**To do**
Set out exactly, line by line, the stretch of data below that begins at the line containing "Click the plugin.manifest.logo" and ends at the line containing "Task: Click the Zum", with both ends kept.

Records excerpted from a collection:
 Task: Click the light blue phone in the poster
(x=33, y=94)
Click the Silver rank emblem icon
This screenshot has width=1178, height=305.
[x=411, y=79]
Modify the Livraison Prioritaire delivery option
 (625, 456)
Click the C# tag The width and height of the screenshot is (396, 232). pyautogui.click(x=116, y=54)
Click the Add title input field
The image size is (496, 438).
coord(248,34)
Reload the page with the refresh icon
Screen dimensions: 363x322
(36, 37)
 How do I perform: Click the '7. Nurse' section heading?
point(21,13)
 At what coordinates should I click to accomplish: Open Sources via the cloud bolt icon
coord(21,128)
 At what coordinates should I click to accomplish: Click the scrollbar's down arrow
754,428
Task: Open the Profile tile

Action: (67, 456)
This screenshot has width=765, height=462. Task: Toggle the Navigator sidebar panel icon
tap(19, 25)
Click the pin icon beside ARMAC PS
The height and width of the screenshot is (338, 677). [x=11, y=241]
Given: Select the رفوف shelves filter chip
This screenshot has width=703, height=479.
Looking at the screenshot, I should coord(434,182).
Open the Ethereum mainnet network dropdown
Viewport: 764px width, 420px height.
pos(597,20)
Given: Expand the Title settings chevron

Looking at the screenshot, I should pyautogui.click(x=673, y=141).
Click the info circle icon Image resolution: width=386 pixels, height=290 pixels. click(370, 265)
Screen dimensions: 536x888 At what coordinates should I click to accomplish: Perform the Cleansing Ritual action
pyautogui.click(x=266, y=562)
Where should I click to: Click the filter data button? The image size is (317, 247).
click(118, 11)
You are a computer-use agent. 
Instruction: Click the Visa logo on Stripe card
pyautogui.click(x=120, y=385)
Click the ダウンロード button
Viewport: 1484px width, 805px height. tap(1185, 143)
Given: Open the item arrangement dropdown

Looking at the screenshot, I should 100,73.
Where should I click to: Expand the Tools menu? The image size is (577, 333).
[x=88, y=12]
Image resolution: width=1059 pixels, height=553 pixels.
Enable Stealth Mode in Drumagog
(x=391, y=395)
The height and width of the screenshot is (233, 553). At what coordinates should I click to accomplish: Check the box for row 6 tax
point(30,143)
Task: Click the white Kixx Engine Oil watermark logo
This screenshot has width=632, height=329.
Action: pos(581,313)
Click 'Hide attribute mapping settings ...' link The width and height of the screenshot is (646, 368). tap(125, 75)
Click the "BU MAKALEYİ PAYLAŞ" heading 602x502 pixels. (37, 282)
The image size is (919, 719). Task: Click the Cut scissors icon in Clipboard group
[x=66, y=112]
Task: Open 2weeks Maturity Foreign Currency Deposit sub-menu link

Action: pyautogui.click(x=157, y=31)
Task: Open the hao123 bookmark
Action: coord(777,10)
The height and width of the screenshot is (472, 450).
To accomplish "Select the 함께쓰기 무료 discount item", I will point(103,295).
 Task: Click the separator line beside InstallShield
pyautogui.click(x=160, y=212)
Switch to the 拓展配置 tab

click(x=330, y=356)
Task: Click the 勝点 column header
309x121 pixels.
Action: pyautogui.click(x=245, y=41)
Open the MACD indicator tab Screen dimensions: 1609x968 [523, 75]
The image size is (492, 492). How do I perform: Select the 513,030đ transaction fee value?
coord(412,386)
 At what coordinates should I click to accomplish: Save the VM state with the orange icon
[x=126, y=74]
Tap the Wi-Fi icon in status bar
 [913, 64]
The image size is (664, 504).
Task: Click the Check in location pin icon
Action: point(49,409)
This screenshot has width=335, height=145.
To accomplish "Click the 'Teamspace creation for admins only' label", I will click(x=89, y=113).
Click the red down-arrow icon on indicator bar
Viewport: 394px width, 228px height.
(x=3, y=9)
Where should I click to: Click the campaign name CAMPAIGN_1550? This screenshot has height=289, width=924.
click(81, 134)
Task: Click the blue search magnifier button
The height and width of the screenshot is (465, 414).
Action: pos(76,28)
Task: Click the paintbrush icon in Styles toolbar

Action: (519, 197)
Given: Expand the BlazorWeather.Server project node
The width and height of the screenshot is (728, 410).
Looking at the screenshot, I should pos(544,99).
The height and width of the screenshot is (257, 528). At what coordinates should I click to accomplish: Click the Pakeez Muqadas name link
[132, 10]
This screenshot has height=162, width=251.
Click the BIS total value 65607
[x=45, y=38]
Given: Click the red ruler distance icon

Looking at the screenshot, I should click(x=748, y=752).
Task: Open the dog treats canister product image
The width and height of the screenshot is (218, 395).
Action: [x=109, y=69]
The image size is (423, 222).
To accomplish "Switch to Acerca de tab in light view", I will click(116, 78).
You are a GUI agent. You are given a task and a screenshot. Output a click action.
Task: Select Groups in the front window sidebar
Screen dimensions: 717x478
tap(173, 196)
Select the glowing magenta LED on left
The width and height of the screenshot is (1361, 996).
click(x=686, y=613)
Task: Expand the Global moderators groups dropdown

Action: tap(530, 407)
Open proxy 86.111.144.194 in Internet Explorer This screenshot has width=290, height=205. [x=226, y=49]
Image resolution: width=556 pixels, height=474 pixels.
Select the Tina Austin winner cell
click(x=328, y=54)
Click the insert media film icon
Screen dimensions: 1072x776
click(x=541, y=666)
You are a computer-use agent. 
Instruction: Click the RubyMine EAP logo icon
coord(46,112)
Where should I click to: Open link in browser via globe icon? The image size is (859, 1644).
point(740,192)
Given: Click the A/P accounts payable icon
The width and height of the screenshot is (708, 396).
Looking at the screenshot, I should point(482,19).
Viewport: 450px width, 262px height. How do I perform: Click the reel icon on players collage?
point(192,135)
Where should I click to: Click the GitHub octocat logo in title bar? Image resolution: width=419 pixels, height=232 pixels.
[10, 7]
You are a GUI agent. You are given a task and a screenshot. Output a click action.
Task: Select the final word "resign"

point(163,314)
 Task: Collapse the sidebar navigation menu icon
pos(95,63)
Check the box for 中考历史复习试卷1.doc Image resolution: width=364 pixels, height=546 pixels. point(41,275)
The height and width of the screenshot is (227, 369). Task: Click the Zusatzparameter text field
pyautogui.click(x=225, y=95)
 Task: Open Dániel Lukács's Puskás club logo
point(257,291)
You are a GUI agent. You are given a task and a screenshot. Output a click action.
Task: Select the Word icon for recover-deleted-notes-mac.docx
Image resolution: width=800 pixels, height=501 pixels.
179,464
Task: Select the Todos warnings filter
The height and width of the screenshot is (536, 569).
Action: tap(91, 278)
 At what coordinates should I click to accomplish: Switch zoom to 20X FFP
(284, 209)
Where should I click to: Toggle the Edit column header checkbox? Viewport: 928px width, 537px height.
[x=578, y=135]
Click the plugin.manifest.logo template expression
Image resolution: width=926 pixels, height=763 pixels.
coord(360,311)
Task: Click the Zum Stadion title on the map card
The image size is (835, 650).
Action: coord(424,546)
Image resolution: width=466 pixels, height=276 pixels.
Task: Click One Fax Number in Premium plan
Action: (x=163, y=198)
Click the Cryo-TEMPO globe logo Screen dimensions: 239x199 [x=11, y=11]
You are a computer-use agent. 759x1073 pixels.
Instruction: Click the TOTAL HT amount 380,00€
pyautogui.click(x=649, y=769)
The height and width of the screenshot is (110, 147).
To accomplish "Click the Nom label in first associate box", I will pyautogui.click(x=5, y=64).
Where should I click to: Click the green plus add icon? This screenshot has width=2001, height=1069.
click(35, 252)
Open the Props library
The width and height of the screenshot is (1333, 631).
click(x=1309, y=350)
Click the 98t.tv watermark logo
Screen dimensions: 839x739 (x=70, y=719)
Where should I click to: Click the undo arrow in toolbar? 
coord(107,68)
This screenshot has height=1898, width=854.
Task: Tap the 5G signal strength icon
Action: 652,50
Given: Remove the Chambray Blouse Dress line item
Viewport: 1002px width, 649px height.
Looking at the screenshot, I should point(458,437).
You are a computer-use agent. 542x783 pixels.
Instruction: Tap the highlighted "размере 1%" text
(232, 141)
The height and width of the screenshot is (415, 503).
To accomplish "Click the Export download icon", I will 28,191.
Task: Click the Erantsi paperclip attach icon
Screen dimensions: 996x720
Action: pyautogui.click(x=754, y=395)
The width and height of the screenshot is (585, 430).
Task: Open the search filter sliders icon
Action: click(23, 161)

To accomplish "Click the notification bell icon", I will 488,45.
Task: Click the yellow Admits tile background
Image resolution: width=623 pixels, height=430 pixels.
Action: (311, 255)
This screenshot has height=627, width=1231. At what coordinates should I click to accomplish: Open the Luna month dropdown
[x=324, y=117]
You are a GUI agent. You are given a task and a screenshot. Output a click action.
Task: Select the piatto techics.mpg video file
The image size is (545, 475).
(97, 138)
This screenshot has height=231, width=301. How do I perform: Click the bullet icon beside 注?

**Exercise response**
Click the plugin.manifest.logo template expression
Image resolution: width=926 pixels, height=763 pixels.
coord(360,311)
Task: Click the Zum Stadion title on the map card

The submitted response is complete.